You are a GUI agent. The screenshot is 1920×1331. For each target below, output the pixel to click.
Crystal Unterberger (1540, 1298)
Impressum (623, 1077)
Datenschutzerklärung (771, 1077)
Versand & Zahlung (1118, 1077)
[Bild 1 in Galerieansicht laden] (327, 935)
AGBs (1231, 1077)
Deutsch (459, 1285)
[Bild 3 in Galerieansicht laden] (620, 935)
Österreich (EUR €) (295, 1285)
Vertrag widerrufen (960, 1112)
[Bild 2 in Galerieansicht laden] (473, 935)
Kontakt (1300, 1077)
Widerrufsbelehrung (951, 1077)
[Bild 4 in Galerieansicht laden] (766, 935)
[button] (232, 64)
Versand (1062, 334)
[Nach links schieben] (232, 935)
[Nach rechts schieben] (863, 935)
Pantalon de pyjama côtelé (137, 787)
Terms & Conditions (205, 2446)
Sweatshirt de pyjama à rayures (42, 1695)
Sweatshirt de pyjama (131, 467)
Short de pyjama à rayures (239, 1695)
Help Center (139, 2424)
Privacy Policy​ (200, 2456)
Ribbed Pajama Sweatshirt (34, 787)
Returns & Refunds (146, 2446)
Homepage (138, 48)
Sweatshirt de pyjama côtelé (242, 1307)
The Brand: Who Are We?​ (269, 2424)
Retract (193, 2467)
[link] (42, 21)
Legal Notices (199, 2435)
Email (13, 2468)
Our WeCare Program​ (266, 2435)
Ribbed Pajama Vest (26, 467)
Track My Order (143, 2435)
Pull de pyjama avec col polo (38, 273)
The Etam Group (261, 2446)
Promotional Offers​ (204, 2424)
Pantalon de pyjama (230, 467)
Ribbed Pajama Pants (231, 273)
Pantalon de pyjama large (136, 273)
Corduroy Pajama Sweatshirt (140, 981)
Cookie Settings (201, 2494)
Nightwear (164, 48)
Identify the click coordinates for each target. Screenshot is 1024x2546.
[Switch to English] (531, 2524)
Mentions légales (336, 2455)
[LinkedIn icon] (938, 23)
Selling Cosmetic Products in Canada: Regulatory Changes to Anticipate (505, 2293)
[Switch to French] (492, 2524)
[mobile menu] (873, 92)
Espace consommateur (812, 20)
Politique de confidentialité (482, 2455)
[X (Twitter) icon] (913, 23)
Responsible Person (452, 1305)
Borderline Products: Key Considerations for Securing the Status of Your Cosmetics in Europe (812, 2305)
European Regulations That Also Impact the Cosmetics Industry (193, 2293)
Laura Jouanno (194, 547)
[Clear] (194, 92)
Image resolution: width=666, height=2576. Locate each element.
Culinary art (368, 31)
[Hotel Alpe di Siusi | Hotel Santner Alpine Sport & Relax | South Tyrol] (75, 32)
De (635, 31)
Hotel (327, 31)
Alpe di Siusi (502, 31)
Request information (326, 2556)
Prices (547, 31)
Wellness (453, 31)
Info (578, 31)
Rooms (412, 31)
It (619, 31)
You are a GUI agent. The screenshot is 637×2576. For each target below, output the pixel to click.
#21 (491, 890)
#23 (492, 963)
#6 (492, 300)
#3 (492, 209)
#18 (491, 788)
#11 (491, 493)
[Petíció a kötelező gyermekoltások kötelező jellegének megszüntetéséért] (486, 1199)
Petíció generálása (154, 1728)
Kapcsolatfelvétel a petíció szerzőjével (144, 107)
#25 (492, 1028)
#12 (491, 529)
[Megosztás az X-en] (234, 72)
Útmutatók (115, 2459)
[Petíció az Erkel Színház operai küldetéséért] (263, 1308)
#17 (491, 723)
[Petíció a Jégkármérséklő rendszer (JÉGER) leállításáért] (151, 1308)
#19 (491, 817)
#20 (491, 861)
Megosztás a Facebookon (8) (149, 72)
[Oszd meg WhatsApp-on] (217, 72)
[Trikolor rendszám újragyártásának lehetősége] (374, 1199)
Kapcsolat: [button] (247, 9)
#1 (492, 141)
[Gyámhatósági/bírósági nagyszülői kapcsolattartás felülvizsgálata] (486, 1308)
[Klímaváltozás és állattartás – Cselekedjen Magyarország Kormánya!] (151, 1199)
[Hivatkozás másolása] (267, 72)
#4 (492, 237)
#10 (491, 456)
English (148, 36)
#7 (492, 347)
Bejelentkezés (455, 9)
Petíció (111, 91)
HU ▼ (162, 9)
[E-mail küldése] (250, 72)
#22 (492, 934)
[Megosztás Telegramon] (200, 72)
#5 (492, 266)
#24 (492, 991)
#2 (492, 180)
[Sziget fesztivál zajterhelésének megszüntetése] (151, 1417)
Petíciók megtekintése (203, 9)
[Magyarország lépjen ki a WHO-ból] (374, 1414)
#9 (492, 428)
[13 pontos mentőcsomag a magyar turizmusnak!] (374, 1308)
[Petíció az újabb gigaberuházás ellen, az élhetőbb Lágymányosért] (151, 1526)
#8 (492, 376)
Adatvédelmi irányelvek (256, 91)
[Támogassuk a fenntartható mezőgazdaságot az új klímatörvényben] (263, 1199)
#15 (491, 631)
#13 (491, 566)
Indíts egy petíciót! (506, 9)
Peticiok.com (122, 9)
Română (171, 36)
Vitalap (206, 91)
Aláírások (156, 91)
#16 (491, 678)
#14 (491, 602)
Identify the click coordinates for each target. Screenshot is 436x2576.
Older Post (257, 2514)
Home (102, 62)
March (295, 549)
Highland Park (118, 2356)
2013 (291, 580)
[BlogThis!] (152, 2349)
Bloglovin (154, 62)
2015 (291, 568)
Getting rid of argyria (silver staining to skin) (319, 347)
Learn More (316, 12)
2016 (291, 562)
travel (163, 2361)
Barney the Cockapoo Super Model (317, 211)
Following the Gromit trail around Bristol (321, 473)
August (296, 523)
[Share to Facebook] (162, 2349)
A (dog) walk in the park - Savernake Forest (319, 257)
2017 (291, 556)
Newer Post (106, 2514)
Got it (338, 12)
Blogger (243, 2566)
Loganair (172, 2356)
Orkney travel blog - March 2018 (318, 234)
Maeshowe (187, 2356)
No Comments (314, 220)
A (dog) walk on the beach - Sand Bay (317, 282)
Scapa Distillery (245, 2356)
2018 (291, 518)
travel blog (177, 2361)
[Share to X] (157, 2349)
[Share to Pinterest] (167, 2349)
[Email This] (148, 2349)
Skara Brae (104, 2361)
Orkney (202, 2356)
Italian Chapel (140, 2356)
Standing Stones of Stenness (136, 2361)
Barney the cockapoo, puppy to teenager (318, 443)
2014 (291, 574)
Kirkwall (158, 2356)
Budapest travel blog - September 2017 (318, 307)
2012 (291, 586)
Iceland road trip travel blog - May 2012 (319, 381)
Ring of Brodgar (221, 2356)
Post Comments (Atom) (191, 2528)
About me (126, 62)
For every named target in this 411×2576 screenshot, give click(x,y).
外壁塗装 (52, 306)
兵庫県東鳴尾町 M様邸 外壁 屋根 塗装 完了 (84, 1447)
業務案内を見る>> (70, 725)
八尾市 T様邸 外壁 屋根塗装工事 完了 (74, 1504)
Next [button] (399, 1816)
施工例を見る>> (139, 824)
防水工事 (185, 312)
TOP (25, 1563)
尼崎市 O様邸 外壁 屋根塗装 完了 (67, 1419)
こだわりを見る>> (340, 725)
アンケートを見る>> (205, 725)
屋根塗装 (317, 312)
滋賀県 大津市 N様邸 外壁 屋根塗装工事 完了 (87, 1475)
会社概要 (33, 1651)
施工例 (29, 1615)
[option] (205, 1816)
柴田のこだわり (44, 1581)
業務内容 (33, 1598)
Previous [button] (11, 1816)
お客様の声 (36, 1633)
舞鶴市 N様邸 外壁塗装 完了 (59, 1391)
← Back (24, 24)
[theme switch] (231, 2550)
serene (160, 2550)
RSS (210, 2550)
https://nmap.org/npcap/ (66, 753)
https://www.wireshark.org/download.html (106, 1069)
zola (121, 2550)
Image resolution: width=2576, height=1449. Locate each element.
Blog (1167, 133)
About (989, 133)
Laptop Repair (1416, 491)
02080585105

▸ How to complete this task: Give back, word for word, only the lines above from the line holding "2013 (291, 580)" to the line holding "[Share to Facebook] (162, 2349)", both included.

▸ Response area:
2013 (291, 580)
[BlogThis!] (152, 2349)
Bloglovin (154, 62)
2015 (291, 568)
Getting rid of argyria (silver staining to skin) (319, 347)
Learn More (316, 12)
2016 (291, 562)
travel (163, 2361)
Barney the Cockapoo Super Model (317, 211)
Following the Gromit trail around Bristol (321, 473)
August (296, 523)
[Share to Facebook] (162, 2349)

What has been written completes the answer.